CONSIGNE ÉCRITE A.
Répondez à ces questions sur l'article consacré au recueil « Elle était ici » :
(i) De quelle nationalité est le poète John Peter Portelli ?
(ii) Quelle maison d'édition Sonya Maddouri dirige-t-elle ?
(iii) À quel poète l'épigraphe du recueil est-elle empruntée ?
CONSIGNE ÉCRITE B. Poursuivez l'article consacré au recueil « Elle était ici » à partir de sa dernière phrase.
:: TEXTE FOURNI
« Elle était ici » de John Peter Portelli

Poésie
Lecture de 5 min
@ John Peter Portelli

« Elle était ici » est un recueil du poète maltais John Peter Portelli, traduit en arabe par la poétesse tunisienne Sonya Maddouri.

Elle était ici de John Peter Portelli : La Palestine, encore et toujours 

Les jeudis littéraires d’Aymen Hacen

Une poétesse tunisienne, Sonya Maddouri, qui dirige depuis quelques années Alferdaws Édition, traduit en arabe et publie Elle était ici, un recueil du poète maltais John Peter Portelli.

Elle était ici de John Peter Portelli
Sonya Maddouri

D’emblée, nous sommes saisis par la dédicace : « À Khaled Arar, Rima Daas, Nibal Khalil, Walid Nabhan, Zouhair Najjar, Hanin Samir Mqadeh », noms arabes, noms de Palestine ; puis par l’épigraphe, empruntée au grand poète de la Palestine, devenu celui de l’Humanité, Mahmoud Darwich, avec ces vers :

Aucune terre n’est aussi étroite qu’un pot de roses,
comme ta propre terre
Ni aucune terre n’est aussi large qu’un livre,
comme ta terre
Tes visions ton exil dans un monde
où l’ombre n’a ni identité
Ni gravité.
::::
:: ENTRÉES FOURNIES
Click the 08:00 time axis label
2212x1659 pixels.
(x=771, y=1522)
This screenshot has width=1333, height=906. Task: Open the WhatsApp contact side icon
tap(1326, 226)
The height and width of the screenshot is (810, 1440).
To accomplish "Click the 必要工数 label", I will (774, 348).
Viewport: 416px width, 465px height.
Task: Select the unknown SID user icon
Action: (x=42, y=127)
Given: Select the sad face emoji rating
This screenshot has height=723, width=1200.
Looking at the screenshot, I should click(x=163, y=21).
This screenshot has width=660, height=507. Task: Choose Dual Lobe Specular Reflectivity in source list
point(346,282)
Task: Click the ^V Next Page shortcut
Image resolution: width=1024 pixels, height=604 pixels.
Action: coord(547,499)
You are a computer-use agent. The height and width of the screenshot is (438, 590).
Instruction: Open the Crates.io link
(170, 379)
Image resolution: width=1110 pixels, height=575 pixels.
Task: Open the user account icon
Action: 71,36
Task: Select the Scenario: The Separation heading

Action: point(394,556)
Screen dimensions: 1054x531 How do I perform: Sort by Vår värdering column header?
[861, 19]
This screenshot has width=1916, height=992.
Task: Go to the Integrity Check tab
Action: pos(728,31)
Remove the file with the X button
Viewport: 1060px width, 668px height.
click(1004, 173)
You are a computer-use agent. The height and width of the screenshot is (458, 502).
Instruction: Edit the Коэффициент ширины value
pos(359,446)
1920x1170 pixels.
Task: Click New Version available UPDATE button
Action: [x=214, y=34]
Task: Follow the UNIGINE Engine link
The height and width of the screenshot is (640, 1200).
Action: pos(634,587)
::::
RÉSULTAT A.
(i) Il est maltais.
(ii) Elle dirige Alferdaws Édition.
(iii) L'épigraphe est empruntée à Mahmoud Darwich.

RÉSULTAT B.
Ainsi s’ouvre Elle était ici, de John Peter Portelli, et celle-ci n’est autre que la Palestine, où le poète maltais — qui partage son temps entre Toronto où il enseigne et la Méditerranée où il erre comme notre ancêtre Ulysse —, entre dans cet Orient à la fois lumineux et obscur par la porte de « Haïfa », avec un poème inaugural à l’image de ce recueil oscillant entre lumière et ténèbres :

La mer bruissante de Haïfa
attirant les galets blancs
et un garçon arabe ramassant le sable doré
effrayé par le vent affamé
et les enfants jouent avec les coquillages
prêts à affronter tous les fardeaux
à surmonter tous les obstacles

Le cri des mouettes qui se débattent
me réveille
tandis qu’une abeille pique
la tranquillité de ma main

Haïfa est une femme agile
pieds nus
embellie par les troupeaux de chameaux

et je suis allé à la recherche d’un café
quand tu m’as demandé d’où je venais
et avant de répondre
tu as murmuré
Palestinien peut-être ?
Maltais, ai-je répondu, et toi ?
silence
et toi ?
silence
et je me suis risqué à demander : Palestinienne ?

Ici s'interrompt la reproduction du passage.